Police: Cop killers heavily armed, wore diapers

Updated



By Ken Ritter

LAS VEGAS (AP) - A man and woman who killed two Las Vegas police officers in a pizza shop and a shopper in a Wal-Mart before they died in a store shootout earlier this month were heavily armed and carried ammunition including armor-piercing bullets, Clark County Sheriff Doug Gillespie said Monday.

Jerad and Amanda Miller wore adult diapers and carried four handguns, a shotgun, water and food, Gillespie said. The couple also smashed a Wal-Mart sporting-goods display case with a baseball bat to get more ammunition as they exchanged gunfire with SWAT officers, he said.

The husband and wife died June 8 after being cornered in the back of the store in the 15-minute shootout. In all, 52 shots were fired by the Millers and police inside the store. The husband and wife fired 36 shots, Gillespie said, and police fired 16.

"The two suspects involved in this horrible event were well-armed and ready to kill as many cops as they could," Gillespie said in the latest update of the investigation of the shooting that left officers Igor Soldo and Alyn Beck and Wal-Mart shopper Joseph Wilcox dead.

Wilcox was killed trying to draw his legal handgun to stop the Millers, who entered the store after shooting the officers eating lunch in the nearby restaurant.

The suspects "were prepared on that day to hunker down and stay in that Wal-Mart as long as they needed to," the sheriff said.

Gillespie wouldn't disclose more about a motive for the Millers' rampage and declined to say what was contained in a note left with a swastika symbol and a "Don't Tread on Me" flag in the pizza shop where the officers were ambushed.

He didn't say how many shots were fired in the CiCi's Pizza. That information was not immediately being made public, Sgt. John Sheahan said.

Gillespie said police still believe the Millers acted alone.

Police said previously the Millers shared an ideology with militia and white supremacists that law enforcement officers were oppressors. The couple was kicked out of an encampment of supporters of Nevada rancher Cliven Bundy, who engaged in an armed standoff in April with federal Bureau of Land Management agents trying to round up Bundy cattle in a public land trespassing dispute.
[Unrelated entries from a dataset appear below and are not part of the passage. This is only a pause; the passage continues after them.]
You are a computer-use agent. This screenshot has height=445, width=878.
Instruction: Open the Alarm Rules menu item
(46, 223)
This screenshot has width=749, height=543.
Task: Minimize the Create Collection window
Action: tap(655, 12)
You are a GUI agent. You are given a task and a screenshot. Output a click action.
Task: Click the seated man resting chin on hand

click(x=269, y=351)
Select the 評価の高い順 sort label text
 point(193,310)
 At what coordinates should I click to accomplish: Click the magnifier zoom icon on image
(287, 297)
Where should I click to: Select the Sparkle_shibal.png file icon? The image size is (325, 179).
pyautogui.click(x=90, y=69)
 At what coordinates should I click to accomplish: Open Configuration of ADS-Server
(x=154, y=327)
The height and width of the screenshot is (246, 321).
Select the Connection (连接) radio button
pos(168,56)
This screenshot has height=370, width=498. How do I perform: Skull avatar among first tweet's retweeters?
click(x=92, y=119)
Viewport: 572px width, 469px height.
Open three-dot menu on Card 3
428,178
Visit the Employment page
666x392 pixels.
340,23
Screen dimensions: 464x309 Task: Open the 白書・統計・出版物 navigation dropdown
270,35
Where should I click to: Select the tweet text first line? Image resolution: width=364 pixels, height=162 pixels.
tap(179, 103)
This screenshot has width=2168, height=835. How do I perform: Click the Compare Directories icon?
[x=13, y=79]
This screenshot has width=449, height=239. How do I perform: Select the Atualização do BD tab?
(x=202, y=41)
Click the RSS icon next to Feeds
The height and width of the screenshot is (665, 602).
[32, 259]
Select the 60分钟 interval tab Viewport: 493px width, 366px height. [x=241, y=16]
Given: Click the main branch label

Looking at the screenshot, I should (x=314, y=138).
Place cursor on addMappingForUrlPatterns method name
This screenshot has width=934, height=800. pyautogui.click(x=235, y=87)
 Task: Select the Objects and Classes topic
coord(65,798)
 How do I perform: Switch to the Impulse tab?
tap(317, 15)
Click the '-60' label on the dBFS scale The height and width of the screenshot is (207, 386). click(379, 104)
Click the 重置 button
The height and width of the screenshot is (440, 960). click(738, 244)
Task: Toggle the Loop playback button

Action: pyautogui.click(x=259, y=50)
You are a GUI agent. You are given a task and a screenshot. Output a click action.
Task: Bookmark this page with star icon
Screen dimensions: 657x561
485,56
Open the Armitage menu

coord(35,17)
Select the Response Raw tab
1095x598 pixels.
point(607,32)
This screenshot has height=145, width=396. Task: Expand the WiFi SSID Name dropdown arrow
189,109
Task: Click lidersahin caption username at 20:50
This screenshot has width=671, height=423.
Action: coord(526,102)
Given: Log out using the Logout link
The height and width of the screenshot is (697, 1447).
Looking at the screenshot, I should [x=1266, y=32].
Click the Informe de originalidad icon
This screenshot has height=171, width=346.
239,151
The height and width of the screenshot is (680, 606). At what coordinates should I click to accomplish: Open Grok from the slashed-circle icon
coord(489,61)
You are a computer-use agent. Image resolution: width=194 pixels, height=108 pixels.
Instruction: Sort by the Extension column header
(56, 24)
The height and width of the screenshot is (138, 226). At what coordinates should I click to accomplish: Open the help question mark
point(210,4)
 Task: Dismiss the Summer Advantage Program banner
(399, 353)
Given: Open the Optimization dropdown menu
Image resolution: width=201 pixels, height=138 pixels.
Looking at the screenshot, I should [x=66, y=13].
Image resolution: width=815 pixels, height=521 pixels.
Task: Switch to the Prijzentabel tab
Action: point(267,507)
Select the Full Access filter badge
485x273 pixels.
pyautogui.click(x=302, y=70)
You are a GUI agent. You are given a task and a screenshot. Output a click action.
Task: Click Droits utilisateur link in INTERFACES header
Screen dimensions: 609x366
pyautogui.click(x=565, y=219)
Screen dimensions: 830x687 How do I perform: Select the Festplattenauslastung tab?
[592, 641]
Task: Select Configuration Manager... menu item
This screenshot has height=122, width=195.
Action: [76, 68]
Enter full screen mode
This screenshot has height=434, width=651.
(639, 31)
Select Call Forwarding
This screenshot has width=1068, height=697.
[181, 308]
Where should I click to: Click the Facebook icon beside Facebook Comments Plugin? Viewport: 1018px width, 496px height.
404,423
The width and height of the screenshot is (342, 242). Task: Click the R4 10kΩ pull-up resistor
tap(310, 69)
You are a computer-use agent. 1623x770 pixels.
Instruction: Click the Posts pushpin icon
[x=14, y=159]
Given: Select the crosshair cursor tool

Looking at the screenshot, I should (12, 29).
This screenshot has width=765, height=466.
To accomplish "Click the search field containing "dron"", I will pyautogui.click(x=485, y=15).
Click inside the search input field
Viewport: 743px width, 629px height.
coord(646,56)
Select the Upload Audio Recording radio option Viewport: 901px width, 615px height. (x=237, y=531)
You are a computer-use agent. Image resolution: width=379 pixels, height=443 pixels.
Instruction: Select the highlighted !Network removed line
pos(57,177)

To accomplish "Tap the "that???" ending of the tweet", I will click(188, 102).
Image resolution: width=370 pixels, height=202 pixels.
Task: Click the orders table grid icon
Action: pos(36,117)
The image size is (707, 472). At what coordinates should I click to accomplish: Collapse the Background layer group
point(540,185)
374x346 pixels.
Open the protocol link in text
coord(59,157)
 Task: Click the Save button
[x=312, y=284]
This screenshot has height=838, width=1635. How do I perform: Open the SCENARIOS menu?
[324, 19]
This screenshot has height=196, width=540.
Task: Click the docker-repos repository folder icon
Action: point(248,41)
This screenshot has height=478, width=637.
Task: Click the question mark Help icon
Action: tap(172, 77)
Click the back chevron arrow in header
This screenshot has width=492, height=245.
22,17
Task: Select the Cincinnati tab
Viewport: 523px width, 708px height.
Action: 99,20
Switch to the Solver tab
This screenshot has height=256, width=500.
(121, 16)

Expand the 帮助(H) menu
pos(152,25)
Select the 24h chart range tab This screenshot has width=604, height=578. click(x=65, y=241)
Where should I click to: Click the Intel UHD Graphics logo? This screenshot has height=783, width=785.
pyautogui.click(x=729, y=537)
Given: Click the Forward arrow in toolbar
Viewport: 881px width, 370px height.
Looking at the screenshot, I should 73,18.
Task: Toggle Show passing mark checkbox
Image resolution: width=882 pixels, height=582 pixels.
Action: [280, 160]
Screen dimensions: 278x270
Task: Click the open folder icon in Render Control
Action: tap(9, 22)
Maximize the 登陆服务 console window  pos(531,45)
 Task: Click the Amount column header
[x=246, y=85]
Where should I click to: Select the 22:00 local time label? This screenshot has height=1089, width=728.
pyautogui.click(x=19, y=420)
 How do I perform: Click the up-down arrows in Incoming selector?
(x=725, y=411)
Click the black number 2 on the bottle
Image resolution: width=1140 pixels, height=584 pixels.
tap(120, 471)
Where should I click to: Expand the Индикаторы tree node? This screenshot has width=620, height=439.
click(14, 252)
The Millers each had a handgun when they killed Soldo and Beck, and each took one of the officers' 9mm handguns and two spare clips of ammunition. The guns they brought with them were obtained by Amanda Miller in Indiana, where the couple lived before moving to Las Vegas in January.

Jerad Miller, 31, could not legally own weapons as a felon. He was convicted of vehicle theft in Washington state and had a criminal record in Indiana.

During the shootout in the Wal-Mart, a split-second exchange of gunfire changed the outcome of the fast-developing situation, Gillespie said.

Officer Brett Brosnahan came face to face with a surprised Amanda Miller rounding the corner of an aisle, and he wounded the 22-year-old assailant in the upper right shoulder.

Brosnahan wasn't hurt. He retreated before Jerad Miller, who had pulled a pistol-grip .12-gauge shotgun from his gym bag and donned a cloth vest and belt of shotgun shells, was mortally wounded in the chest by another police officer firing a military-style .223-caliber rifle.

Gillespie quoted Jerad Miller as declaring the start of a revolution and firing one shot into the ceiling after entering the Wal-Mart. He said the assailant shouted, "Stand down. You have failed. I am in charge now," as Sgt. Kurt McKenzie tried to get him to surrender near the back of the store.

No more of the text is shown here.